In Belper, an old market town and for a time the most important settlement in the old deer forest of Duffield Frith, the northwest side is often referred to as ‘Old Belper’. It has earned this title because it is the most obviously aged part of the town, a leafy corner with small terraced homes of brick and gritstone, a cobbled street, and a vanishingly small number of the nailers’ sheds that hint at the old lifeblood of the town. The early cottages were built in the 18th century by the industrialist Jedidiah Strutt for his workers, part of his so-called ‘benevolent dictatorship’; the story goes that he drilled holes in the shutters of his workers’ windows and fined anyone who was up too late, betrayed by the glow of their candles or lamps. In return for hard toil, rigid rules and surveillance his mill workers were given relatively decent working conditions, comfortable homes close to the mills and schooling for their children. In Old Belper too are the Strutt Mills, the older North Mill built in 1804 and the 1912 East Mill - the first fireproof factory and, as another story would have it, the world’s first skyscraper.
But the true ancient seat of the old town lies southeast of the mills and workers’ cottages and at its beating heart is 13th century St John’s, an old Foresters’ Chapel and Belper’s oldest building. Pass through the lych gate and crouching in a hollow in the shadows of yew and sycamore, rowan and hornbeam, and in the shadows too of its own vast age, is St John’s Chapel and churchyard. When the chapel was built around 1250, it would have stood alone, a refuge in wild country for passing wayfarers and the faithful foresters of the Old Frith to worship in. Now it is encircled by busy streets and roads, but this part of the town still possesses many signs of age radiating out from the old chapel, which sits at the core like a squat spider - the jewel of its own tattered web. The chapel has a no-nonsense beauty and is built in rough-hewn chunks of the local Millstone Grit, the building blocks of Derbyshire and other counties that lie on or close to the Pennines. Although only sanctioned for burials in 1535, there are older graves in the churchyard from times of plague, when in desperation St John’s was used by the community to bury their many dead.
How many people must pass through this churchyard and contemplate the history around them, and what do they hear as they stand at the lych gate, when the stream of cars from Nottingham Road pauses? Do they hear the fretting of sheep flocks and the yips and curses of their masters driving them to market, crooks in hand? Or the hiss and thud of arrows, as archers practise their aim? For hard by the churchyard is another place of great age called The Butts, once sizeable, open and an important focal point of the town. It clamours with its ghosts, all preoccupied with the concerns of their own time. In recent centuries, great fairs capable of holding 50,000 cattle were held at The Butts, and expectant lads and lasses were hired in the traditional way of the old hiring fairs for a year’s graft on the surrounding farms. Behind these ghosts crowd older ones still, the archers and later the musketeers who practised their firing here and occasionally used this place to muster in times of war - whether or not they were ready to put their skills to the ultimate test.
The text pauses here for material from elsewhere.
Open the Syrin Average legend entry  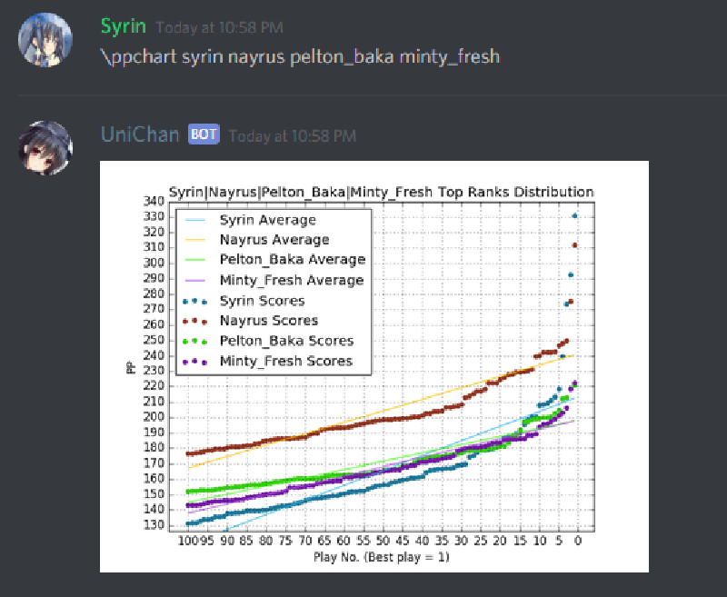268,219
Leaving this place to its modern bustle and fading memories, the wooded slopes of Belper Parks next to The Butts run south down to the Coppice Brook that flows through it. Now a nature reserve and public park, it was once Little or Lady Park, a small enclosed deer park and an important centre of the hunting forest from around the mid-1200’s. The Manor House, used for domestic and administrative purposes by the noble families the de Ferrers and later the Lancastrians, looked down onto the pleasant landscape from what is now the Coppice Car Park (a political hot potato in Belper at the time of writing as the town council propose turning it from a free to paid car park). Remarkably, considering the vast changes to and urban sprawl of the town in the intervening centuries, Belper Parks still holds much of its ancient character. Though half of it has been subsumed by the once notorious and still troubled Parks Estate (its streets named after the the trees that were destroyed to build it), the other half retains much of its ancient boundaries and parts of its walls, ditches and banks are still intact. Up in the holly thickets by the estate there is a wild feel to the park and although the tree cover here is quite young, amongst the twisted muscular holly trunks and the thick twilight that gathers under the eaves it is easy to trick oneself into believing that this part of the park still keeps medieval time.
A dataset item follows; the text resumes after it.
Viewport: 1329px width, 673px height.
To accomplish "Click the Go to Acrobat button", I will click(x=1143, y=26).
Older time is indeed kept by some of Belper’s place-names. I marvel at the evidence of a vanished world that is bound to our time by the long guardianship of place-names. Lady Park, the park’s early name, suggests a place where noble ladies could pass mild afternoons watching the deer, or else comes from the Old English hlaefdise meaning Our Lady. Becksitch Lane, that runs by the park is an Anglo-Danish tautology - beck is Scandinavian, and sitch Saxon, for stream. Around the old Lady Park are many names that are bound up with their medieval past. Cowhill on the south-east of the park boundary remembers the cow houses of the Old Frith, where the estate men of old would house and feed their lord’s cattle. These facilities would have needed a steady supply of water and The Fleet, which flanks Cowhill, is suggestive of a man-made water course or drain. Records show that a water conduit was laid near here in 1327, possibly to serve the nearby cow- and deer-houses. Perhaps the waters of the beck or sitch of Becksitch Lane were re-directed for this purpose. Ravenoak Road, now rather nondescript, may recall a fair old oak ‘in the midst of the park with a large top for building timber and it is called the Raven Oak’, which was recorded in a wood survey of 1614.1 When the medieval nobility hunted deer, Raven Oaks were a part of the hunting ritual. After the kill, ladies would place the corbin bone of the deer (believed to be the pelvis bone) in a tree as the ravens’ portion. What would happen if they failed to appease the black birds, the place-names do not tell us. Fleet, Cowhill, Becksitch, Ravenoak: these names, or variations of them, have been uttered in this part of Belper for time out of mind: a spell of the past, incanted daily and unwittingly by the everyday folk of the town.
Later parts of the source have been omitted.